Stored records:
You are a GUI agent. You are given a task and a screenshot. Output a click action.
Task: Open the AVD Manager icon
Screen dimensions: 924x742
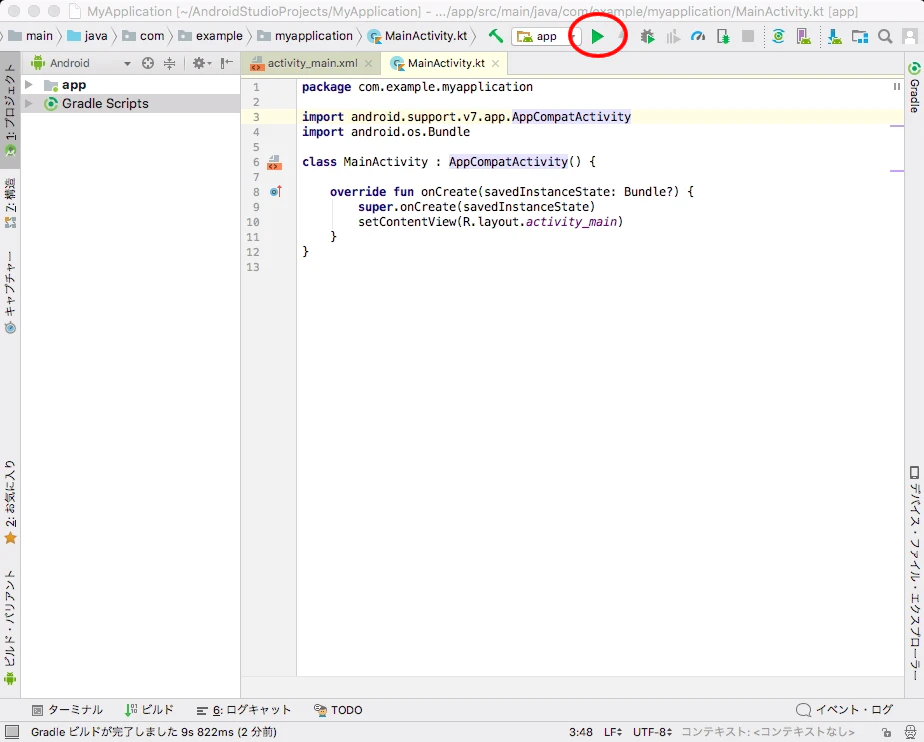click(804, 37)
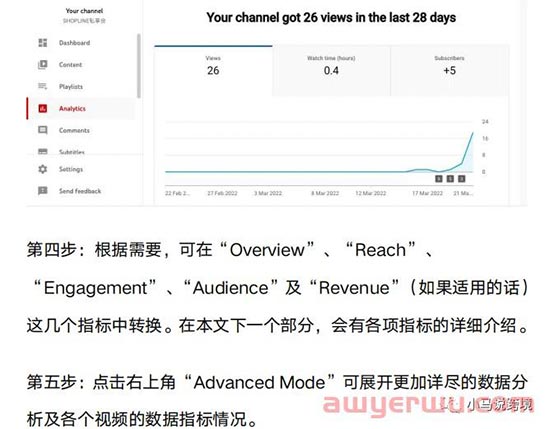The image size is (550, 429).
Task: Click the sidebar vertical scrollbar
Action: coord(139,66)
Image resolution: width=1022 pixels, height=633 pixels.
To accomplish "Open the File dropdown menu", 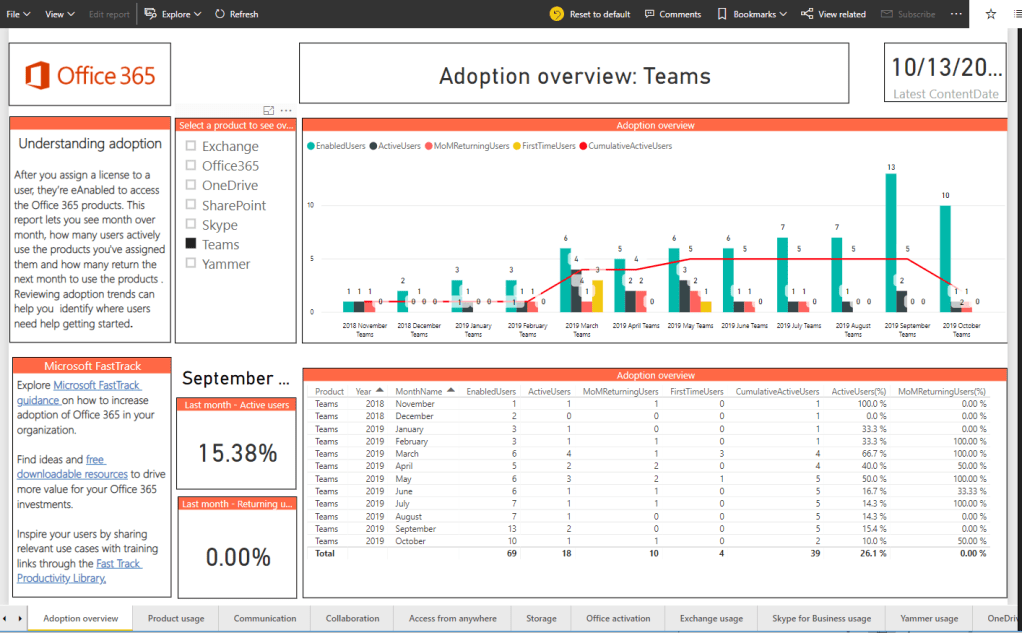I will [x=18, y=14].
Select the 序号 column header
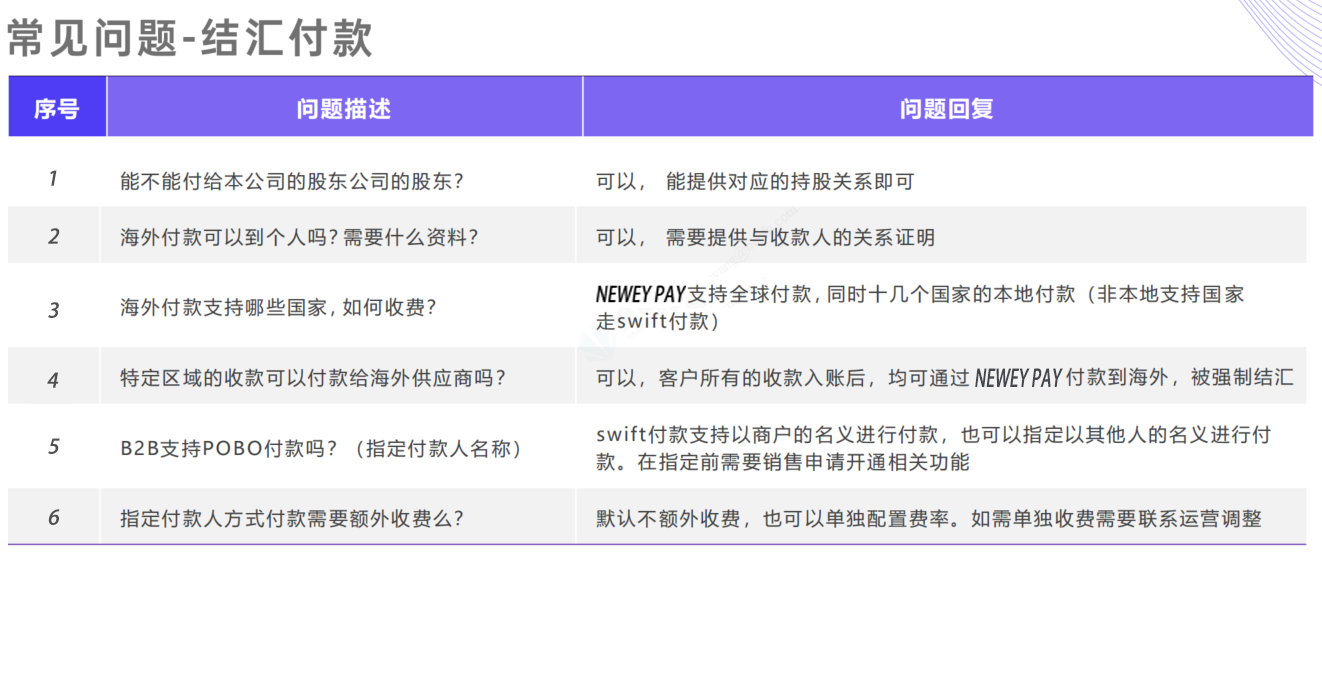 click(x=56, y=108)
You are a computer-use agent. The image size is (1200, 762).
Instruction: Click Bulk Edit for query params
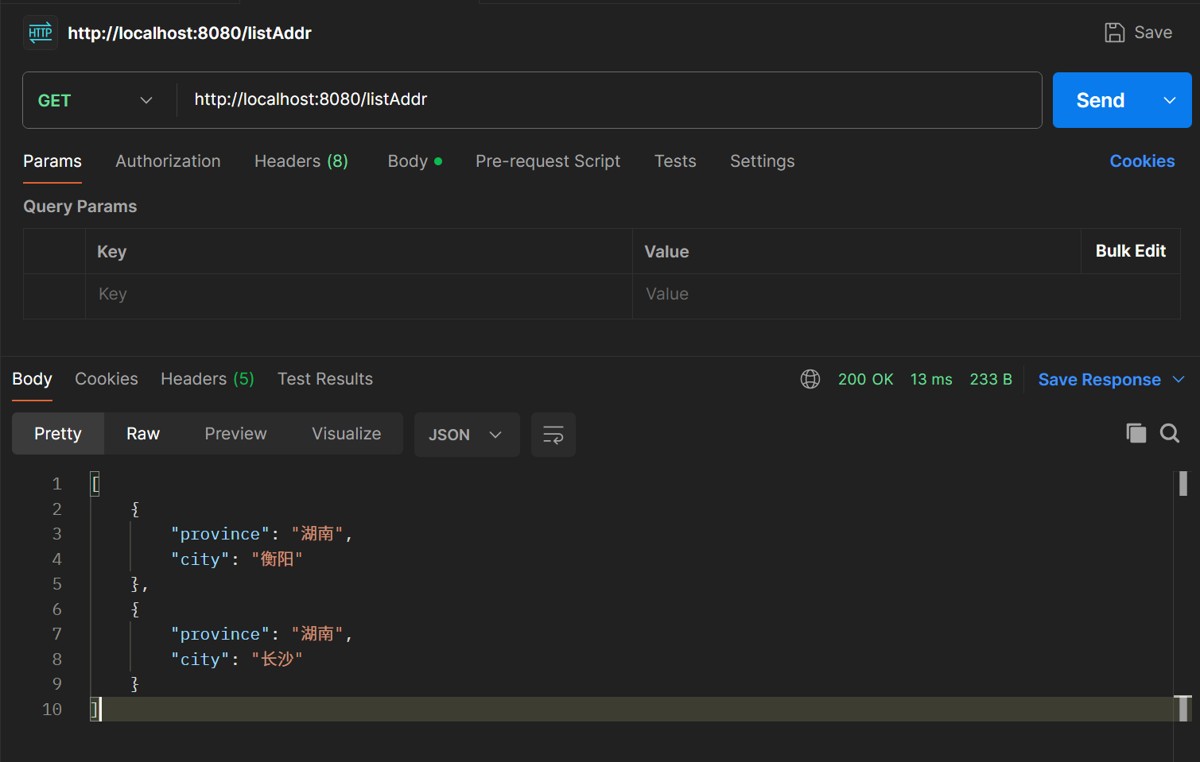1130,251
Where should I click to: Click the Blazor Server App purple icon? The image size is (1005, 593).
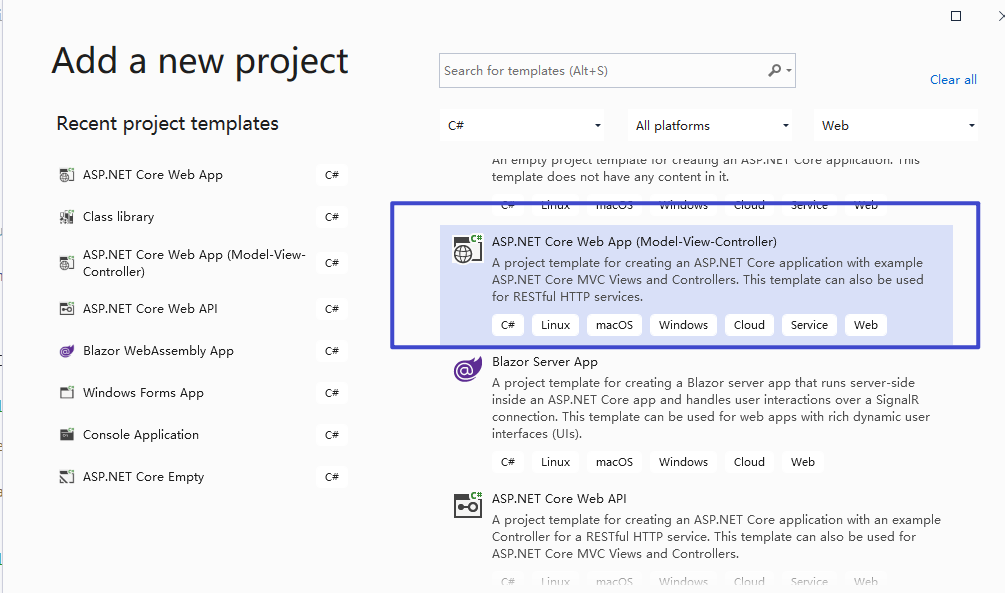467,369
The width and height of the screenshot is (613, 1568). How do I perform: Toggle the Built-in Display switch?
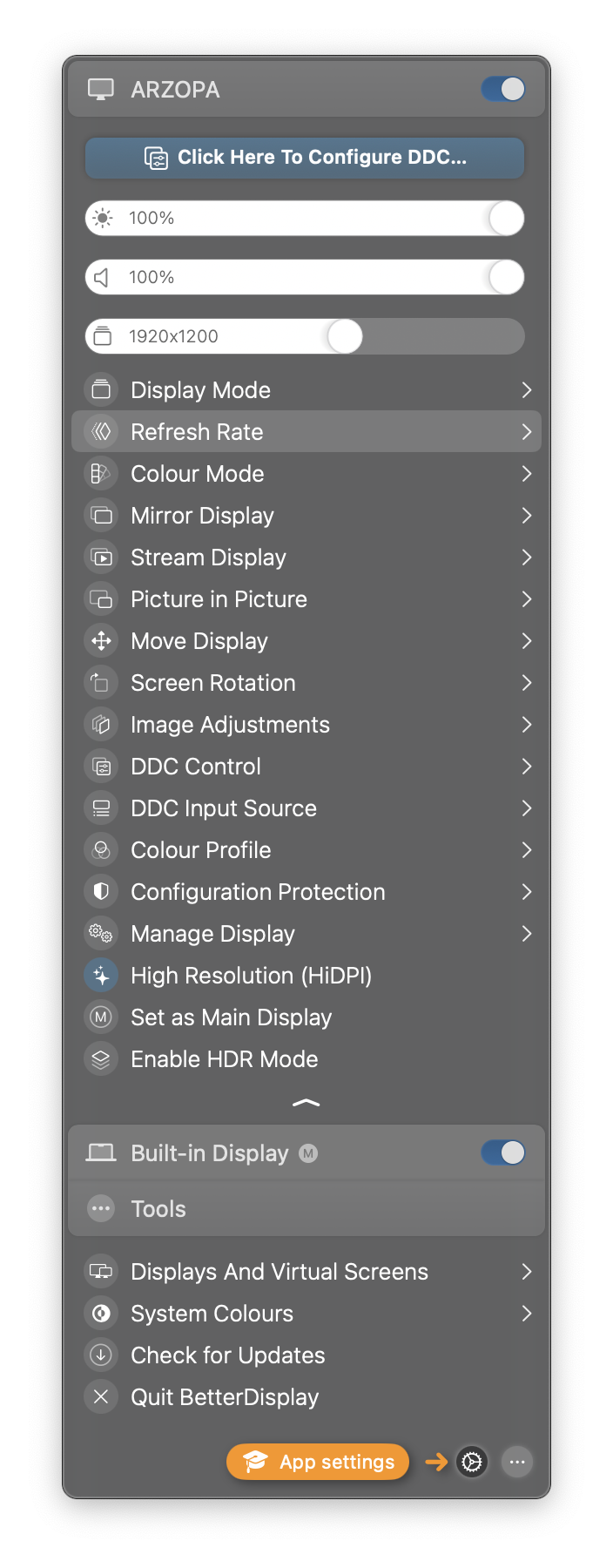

▸ Task goal: Provide the count of lines above that contain "agent", without any other words.

▸ Task solution: 2